Surplus with Trade Agreement Partners Continues to Grow
On the eve of the House and Senate “mock markups” of the pending trade agreements with Korea, Panama and Colombia, an analysis of Commerce Department data shows that America’s existing trade agreements are doing even better than earlier data showed.
For the last three years, according to the Commerce Department data, U.S. manufactured goods trade with America’s 17 trade agreement partners (including those in NAFTA and CAFTA) was in cumulative surplus by $72.2 billion – an average of $24 billion per year. And data for the first quarter of 2011 show the surplus is running at an even faster annual rate of $28 billion.
The performance of manufactured goods trade with trade agreement partners is in stark contrast to the $1.3 trillion three year cumulative manufactured goods deficit with countries that are not trade agreement partners.

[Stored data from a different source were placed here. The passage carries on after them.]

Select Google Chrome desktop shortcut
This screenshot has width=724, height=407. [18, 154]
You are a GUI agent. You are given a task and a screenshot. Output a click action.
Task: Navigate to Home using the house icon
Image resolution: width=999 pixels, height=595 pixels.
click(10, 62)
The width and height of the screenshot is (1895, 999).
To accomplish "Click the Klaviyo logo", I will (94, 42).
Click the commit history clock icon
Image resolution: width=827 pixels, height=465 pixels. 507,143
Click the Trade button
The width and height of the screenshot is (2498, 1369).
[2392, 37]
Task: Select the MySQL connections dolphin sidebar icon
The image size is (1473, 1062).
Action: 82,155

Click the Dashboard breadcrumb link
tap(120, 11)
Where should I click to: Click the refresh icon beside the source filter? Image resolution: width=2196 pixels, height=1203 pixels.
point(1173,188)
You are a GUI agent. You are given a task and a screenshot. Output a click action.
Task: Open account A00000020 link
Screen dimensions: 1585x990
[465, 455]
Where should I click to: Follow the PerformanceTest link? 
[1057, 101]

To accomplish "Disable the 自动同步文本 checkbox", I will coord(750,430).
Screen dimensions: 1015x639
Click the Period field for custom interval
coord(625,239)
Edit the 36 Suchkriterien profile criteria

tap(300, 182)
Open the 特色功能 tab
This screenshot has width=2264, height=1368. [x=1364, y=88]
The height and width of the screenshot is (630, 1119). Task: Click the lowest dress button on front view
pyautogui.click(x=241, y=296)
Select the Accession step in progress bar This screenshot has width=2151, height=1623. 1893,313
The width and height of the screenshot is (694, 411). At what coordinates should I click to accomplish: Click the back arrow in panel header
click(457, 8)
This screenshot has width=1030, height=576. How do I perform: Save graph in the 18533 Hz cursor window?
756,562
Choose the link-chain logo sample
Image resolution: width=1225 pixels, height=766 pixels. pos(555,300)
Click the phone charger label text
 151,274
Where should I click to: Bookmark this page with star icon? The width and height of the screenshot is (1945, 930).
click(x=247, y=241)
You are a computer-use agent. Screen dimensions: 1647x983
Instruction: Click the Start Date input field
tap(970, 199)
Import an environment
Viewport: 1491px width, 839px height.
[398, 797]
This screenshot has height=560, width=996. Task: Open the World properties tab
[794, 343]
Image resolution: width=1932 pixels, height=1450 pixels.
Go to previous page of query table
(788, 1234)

Moreover, the new data show that manufactured goods exports to trade agreement partners are jumping ahead of countries that are not partners. U.S. manufactured goods exports to trade agreement partners grew a phenomenal 23 percent in 2010, compared to the 18 percent increase in manufactured goods to the rest of the world.
The leading pace of trade agreement partners has continued into 2011. So far this year, manufactured goods exports to trade agreement partners are up 18 percent over the same period of 2010, while manufactured goods exports to the rest of the world are up 15 percent.
The results speak for themselves. It is time to help manufacturing in America by passing the three pending trade agreements that will open up important markets to U.S. exports and jobs.
Frank Vargo is vice president for international economic affairs, National Association of Manufacturers.